__EXCERPTED PASSAGE__:
--- START ---
EBRI Issue Brief

Retiree Health Benefits: What the Changes May Mean for Future Benefits

Jul 1, 1996 20  pages


  • This Issue Brief addresses a wide range of retiree health issues. It reviews the provisions and impact of FAS 106 and includes a discussion of how companies have changed their overall retiree health liabilities. It describes Medicare, the primary source of publicly financed retiree health benefits, and its changing relationship with employer plans. In addition, it analyzes other financing arrangements. The Issue Brief concludes with a discussion of policy issues that will potentially affect workers, future retirees, and employers.
  • Changing demographics are likely to have serious implications for the financing and delivery of health care services as the baby boom generation reaches retirement age.
  • FASB Statement No. 106, "Employers' Accounting for Postretirement Benefits Other Than Pensions" (FAS 106)—approved in December 1990—has dramatically changed the way most private companies account for their retiree health benefits and other postretirement nonpension benefit obligations. FAS 106 requires liabilities for retiree health benefits to be recognized explicitly on balance sheets. It applies many of the same principles that were used in accounting for pensions (FAS 87 and FAS 88) to other postretirement benefits (e.g., health coverage, life insurance, long-term care insurance, and housing).
  • In response to FAS 106 and increases in health care costs, some firms have dropped retiree health benefits, while others still have no plans to change their existing benefit provisions. However, the vast majority of companies have made numerous changes in their retiree health benefit programs. Of those companies indicating a modification or considering one, the most common was a change in cost sharing provisions, followed by caps on company contributions, and annual adjustments in retiree contribution amounts.
  • The Medicare managed care program was created by Congress in 1982 under the Tax Equity and Fiscal Responsibility Act and became operational during 1985. This program allows Medicare beneficiaries to enroll in one of three types of managed care contracts: risk HMOs, cost HMOs, and health care prepayment plans. Employers have discovered that Medicare HMOs, especially risk HMOs, offer employers and retirees a "win-win" alternative to the traditional fee-for-service Medicare program and traditional retiree health benefits.
--- END ---
__PROVIDED RECORDS__:
--- START ---
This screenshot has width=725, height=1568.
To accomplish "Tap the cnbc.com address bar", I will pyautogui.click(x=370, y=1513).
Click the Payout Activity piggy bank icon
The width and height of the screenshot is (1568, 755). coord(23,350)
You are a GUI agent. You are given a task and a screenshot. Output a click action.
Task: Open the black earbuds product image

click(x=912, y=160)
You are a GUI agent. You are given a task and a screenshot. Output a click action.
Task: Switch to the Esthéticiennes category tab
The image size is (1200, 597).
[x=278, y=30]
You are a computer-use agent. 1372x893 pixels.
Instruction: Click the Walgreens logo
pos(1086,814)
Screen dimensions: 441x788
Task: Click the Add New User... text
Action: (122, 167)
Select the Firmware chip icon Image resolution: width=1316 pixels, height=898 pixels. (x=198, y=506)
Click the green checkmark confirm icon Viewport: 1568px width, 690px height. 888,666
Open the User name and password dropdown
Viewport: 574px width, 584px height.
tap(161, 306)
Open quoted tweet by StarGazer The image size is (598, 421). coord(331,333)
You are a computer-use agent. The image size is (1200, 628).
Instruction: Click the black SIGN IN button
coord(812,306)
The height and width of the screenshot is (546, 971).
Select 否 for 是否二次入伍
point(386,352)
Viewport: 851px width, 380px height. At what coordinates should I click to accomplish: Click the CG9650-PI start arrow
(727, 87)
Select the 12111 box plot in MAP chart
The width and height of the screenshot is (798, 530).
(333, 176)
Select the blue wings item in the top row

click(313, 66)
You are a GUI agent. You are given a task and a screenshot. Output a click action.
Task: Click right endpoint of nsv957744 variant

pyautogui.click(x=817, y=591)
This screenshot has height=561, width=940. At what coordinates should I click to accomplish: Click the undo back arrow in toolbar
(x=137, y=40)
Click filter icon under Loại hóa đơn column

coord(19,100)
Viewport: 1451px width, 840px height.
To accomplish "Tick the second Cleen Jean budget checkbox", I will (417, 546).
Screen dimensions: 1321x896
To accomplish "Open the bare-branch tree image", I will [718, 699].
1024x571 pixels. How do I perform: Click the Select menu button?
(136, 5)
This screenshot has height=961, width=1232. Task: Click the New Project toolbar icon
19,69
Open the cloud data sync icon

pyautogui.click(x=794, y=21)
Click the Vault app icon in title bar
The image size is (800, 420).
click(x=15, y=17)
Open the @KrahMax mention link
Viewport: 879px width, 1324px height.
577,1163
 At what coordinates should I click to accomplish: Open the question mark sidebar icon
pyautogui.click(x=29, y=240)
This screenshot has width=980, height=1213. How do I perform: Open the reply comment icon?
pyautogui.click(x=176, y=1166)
--- END ---
__ACTION ITEM A__:
Answer from the retiree health benefits brief:
(i) When was FAS 106 approved?
(ii) Under which act did Congress create the Medicare managed care program?
(iii) Among companies that made or considered a change to retiree health benefits, which modification was most common?
__ACTION ITEM B__: Summarize the retiree health benefits brief in two sentences.
__ACTION ITEM C__: Quote the retiree health benefits brief, starting with "EBRI Issue Brief" and going on through "reaches retirement age.".
Nothing in the data is needed for what follows.

__EXPECTED ANSWER A__:
(i) December 1990.
(ii) The Tax Equity and Fiscal Responsibility Act.
(iii) A change in cost sharing provisions.

__EXPECTED ANSWER B__: FAS 106, approved in December 1990, requires private companies to recognize retiree health liabilities explicitly on their balance sheets, and most companies have since changed their retiree health programs, most often by changing cost sharing provisions. The brief also describes Medicare and its changing relationship with employer plans, noting that employers have found Medicare HMOs, especially risk HMOs, to be a "win-win" alternative to traditional fee-for-service Medicare and traditional retiree health benefits.

__EXPECTED ANSWER C__:
EBRI Issue Brief

Retiree Health Benefits: What the Changes May Mean for Future Benefits

Jul 1, 1996 20  pages


  • This Issue Brief addresses a wide range of retiree health issues. It reviews the provisions and impact of FAS 106 and includes a discussion of how companies have changed their overall retiree health liabilities. It describes Medicare, the primary source of publicly financed retiree health benefits, and its changing relationship with employer plans. In addition, it analyzes other financing arrangements. The Issue Brief concludes with a discussion of policy issues that will potentially affect workers, future retirees, and employers.
  • Changing demographics are likely to have serious implications for the financing and delivery of health care services as the baby boom generation reaches retirement age.